La Cour Européenne des Droits de l'homme a sanctionné mardi en appel la surveillance des courriels privés par un employeur en Roumanie pour licencier un de ses salariés en 2007. Les juges de la Grande Chambre, l'instance suprême de la CEDH statuant en appel d'une décision de 2016, ont considéré que « les autorités nationales (roumaines) n'ont pas correctement protégé le droit de M. Bogdan Mihai Barbulescu au respect de sa vie privée et de sa correspondance et n'ont donc pas ménagé un juste équilibre entre les intérêts en jeu », précise la décision adoptée par 11 voix contre 6.
La décision de la Grande Chambre constitue un revirement de la position de la CEDH et elle est appelée à faire jurisprudence pour les 47 membres du Conseil de l'Europe. Elle répond aux demandes de la Confédération européenne des Syndicats (CES) et du gouvernement français de mieux encadrer la surveillance de l'utilisation de l'internet exercée par une entreprise.
Invité de Sénat 360 pour décrypter cette décision, l’avocat Eric Barbry, directeur du pôle droit numérique du cabinet d’avocat Bensoussan, souligne que cette décision « change tout et ne change rien » car « un employeur pourra continuer à surveiller » son employé.
Mails surveillés : la décision de la CEDH « change tout et ne change rien »

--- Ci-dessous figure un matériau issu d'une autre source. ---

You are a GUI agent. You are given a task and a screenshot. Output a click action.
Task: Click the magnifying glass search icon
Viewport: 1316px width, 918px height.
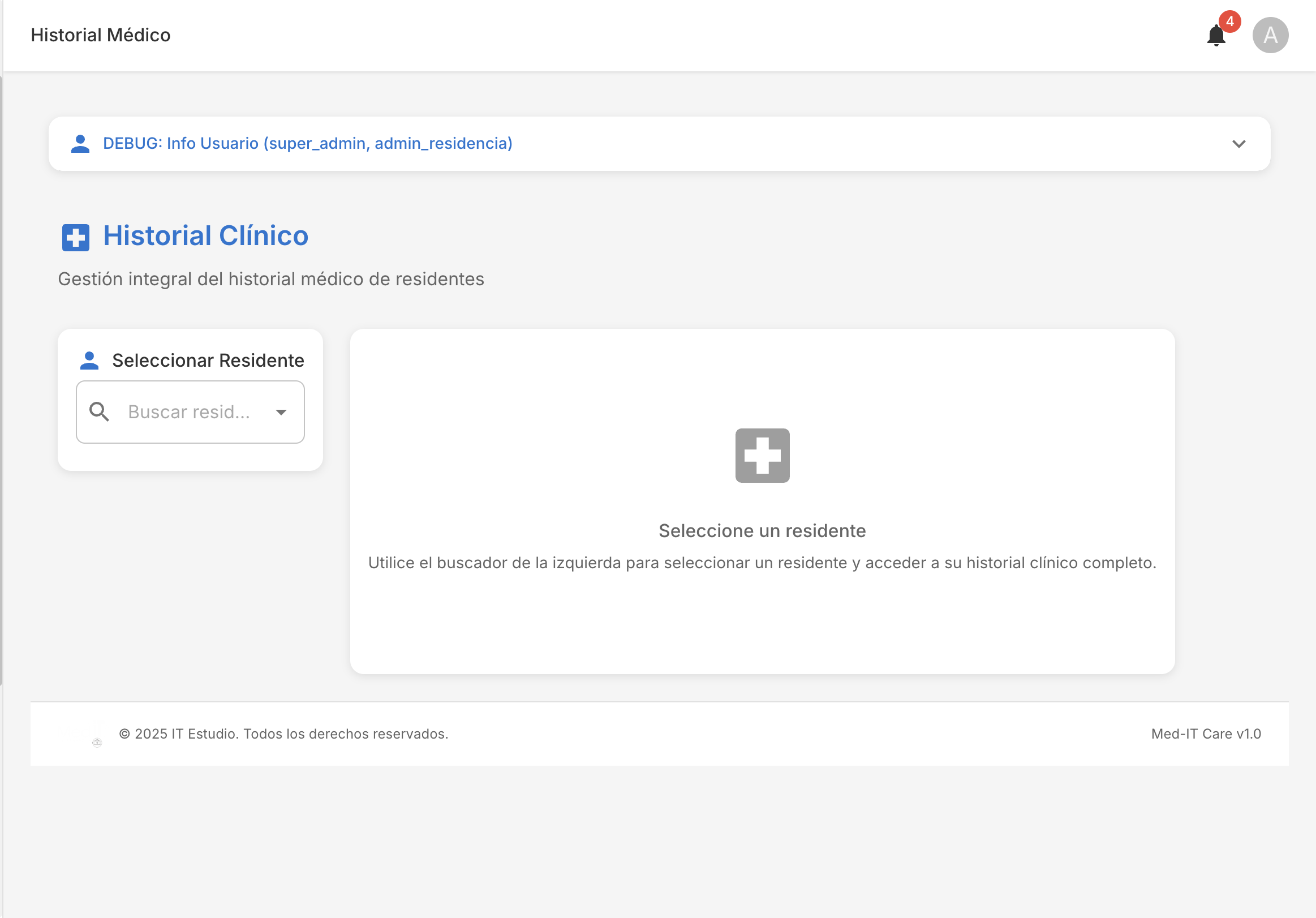tap(99, 411)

« Ça ne change rien sur le principe juridique : la Cour européenne dit qu’un employeur a le droit de contrôler ce que font ses salariés. Mais elle dit aussi que le salarié a le droit à sa vie privée résiduelle » explique-t-il. « Si je veux utiliser de manière résiduelle ma messagerie personnelle, (…) tant que je n’en abuse pas, personne ne pourra m’en empêcher. Si je marque « personnel » en plus, personne ne pourra l’ouvrir. Là, ça ne change rien. Mais la Cour donne des critères supplémentaires » ajoute Eric Barbry, notamment sur le fait de savoir « si le salarié a bien été informé qu’il était contrôlé ». La décision a elle été rendue sur le fait « qu’il y ait eu une surveillance permanente, massive, pas ponctuelle et pas forcément justifiée ».